Get the works about sustainability from the Stockholm Resilience Centre published in 2020

from openalex_analysis.analysis import WorksAnalysis

concept_sustainability = 'C66204764'
institution_src_id = "I138595864"
extra_filters = {
    'publication_year':2020,
    'authorships':{'institutions':{'id':institution_src_id}},
}

wplt = WorksAnalysis(concept_sustainability,
                     extra_filters = extra_filters)

my_dataset = wplt.entities_df

Basic analysis

In the example, we create a dataset with the works about sustainability.

This dataset can be used as it, it is stored in a parquet file (more optimized than CSV) on the computer and can be simply imported as a dataframe with Pandas.
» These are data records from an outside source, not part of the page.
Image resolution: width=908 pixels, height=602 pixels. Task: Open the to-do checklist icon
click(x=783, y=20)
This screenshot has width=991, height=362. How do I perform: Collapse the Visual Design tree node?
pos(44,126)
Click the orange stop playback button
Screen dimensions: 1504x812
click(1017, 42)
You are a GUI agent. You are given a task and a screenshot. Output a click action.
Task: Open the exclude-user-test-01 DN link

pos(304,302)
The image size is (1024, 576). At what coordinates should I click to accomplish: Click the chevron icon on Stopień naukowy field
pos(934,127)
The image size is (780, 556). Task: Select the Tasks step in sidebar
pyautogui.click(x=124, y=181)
After getting this dataset, we continue by extracting the most cited articles by the dataset. For that, we extract all the references of the articles present in the dataset and rank these references.

from openalex_analysis.plot import WorksPlot

concept_sustainability_id = 'C66204764'

# get the works about sustainability
wplt = WorksPlot(concept_sustainability_id)
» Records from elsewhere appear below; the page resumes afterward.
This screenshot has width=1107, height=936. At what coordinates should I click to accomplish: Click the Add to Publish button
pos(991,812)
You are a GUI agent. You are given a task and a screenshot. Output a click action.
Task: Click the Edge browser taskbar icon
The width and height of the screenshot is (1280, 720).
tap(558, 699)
print("\nFirst entities in the dataset:")
print(wplt.entities_df[['id', 'title']].head(3))

# compute the most cited works by the dataset previously downloaded
wplt.create_element_used_count_array('reference')

print("\nMost cited work within the dataset:")
print(wplt.element_count_df.head(3))
Loading dataframe of works of the concept C66204764
Loading the list of entities from a parquet file...

First entities in the dataset:
                                 id                                              title
0  https://openalex.org/W2101946146  Asset Stock Accumulation and Sustainability of...
1  https://openalex.org/W1999167944  Planetary boundaries: Guiding human developmen...
2  https://openalex.org/W2122266551  Agricultural sustainability and intensive prod... 

Getting name of C66204764 from the OpenAlex API (cache disabled)...
Creating the works references count of works C66204764...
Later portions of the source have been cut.